How to fix biased random forest prediction while maintaining accuracy?

Lucius_L · January 25, 2025, 5:11am

Sorry for the noob question, im new to Knime and totally cant figure out how. I have tried to use 3 models (KNN, decision tree and random forest) to predict loan status, and all of them are predicting more “1” than “0”, especially random forest, which is almost only predicting “1”.

I have tried to use stratified sampling and SMOTE but I guess i did something wrong they were not working.
I have also tried equal size sampling, prediction is less biased but accuracy drops from already low 60% something to 40% something.

Would appreciate any help on how to fix the biased prediction while maintaining accuracy (or maybe improve accuracy?), thank you!

k10shetty1 · January 29, 2025, 12:56pm

Hello @Lucius_L,

Welcome to the Forum.

I would suggest to avoid using linear combinations of existing features, as they don’t add new information.

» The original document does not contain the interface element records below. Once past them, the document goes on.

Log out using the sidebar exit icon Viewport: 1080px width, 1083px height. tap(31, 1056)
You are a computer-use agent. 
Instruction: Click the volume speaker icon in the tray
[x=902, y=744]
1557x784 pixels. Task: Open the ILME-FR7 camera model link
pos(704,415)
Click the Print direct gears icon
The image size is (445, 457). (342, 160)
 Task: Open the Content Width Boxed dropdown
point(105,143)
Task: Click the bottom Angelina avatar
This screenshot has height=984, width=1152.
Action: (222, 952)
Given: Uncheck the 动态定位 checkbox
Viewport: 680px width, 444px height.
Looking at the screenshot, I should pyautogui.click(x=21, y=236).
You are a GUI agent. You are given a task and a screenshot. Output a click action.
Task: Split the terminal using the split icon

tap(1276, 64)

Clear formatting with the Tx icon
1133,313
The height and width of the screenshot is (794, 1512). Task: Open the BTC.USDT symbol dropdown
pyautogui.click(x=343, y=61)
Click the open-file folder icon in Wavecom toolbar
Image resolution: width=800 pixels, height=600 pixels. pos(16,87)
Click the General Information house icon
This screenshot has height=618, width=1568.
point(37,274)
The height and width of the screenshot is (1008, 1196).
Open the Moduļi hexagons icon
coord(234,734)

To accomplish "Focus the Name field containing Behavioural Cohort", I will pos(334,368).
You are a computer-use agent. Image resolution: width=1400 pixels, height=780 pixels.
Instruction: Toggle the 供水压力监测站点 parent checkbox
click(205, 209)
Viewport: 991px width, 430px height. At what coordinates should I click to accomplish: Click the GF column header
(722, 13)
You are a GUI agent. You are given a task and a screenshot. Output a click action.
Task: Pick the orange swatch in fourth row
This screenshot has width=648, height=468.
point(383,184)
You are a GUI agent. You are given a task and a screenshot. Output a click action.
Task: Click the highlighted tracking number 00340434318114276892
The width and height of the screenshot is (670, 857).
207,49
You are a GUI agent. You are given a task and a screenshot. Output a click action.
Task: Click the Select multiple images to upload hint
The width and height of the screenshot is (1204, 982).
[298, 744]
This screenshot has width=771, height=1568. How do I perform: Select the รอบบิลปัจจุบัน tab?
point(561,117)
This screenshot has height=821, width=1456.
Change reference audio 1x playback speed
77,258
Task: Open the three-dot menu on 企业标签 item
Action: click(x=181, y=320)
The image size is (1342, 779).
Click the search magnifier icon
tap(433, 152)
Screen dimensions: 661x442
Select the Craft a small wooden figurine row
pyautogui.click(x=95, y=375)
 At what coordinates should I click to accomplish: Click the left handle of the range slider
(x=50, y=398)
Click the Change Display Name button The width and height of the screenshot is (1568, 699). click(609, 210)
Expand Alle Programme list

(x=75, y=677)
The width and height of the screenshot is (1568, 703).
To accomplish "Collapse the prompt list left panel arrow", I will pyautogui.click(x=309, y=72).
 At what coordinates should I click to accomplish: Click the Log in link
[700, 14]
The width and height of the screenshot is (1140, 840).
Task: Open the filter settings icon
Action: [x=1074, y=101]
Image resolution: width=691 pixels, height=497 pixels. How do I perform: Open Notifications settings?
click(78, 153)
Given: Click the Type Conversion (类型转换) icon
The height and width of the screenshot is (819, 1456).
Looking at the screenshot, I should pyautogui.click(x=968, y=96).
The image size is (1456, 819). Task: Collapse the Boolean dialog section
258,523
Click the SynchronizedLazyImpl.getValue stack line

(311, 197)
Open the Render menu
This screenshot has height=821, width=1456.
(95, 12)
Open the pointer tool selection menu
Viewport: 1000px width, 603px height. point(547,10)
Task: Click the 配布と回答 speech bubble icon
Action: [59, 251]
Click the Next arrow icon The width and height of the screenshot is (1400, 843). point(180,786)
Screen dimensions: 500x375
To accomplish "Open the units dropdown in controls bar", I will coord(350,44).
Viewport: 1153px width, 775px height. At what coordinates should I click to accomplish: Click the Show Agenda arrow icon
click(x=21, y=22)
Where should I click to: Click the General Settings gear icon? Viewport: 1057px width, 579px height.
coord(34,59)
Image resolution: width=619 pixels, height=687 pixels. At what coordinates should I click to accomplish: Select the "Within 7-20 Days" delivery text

Instead, perform feature importance to identify key variables and use them. Optimize model parameters (e.g., tree depth, number of trees), apply pruning techniques, and avoid forcing specific columns for root splitting. Also, ensure SMOTE or other balancing techniques are correctly applied.

Hope this helps.

Best,
Keerthan

system · April 29, 2025, 12:56pm

This topic was automatically closed 90 days after the last reply. New replies are no longer allowed.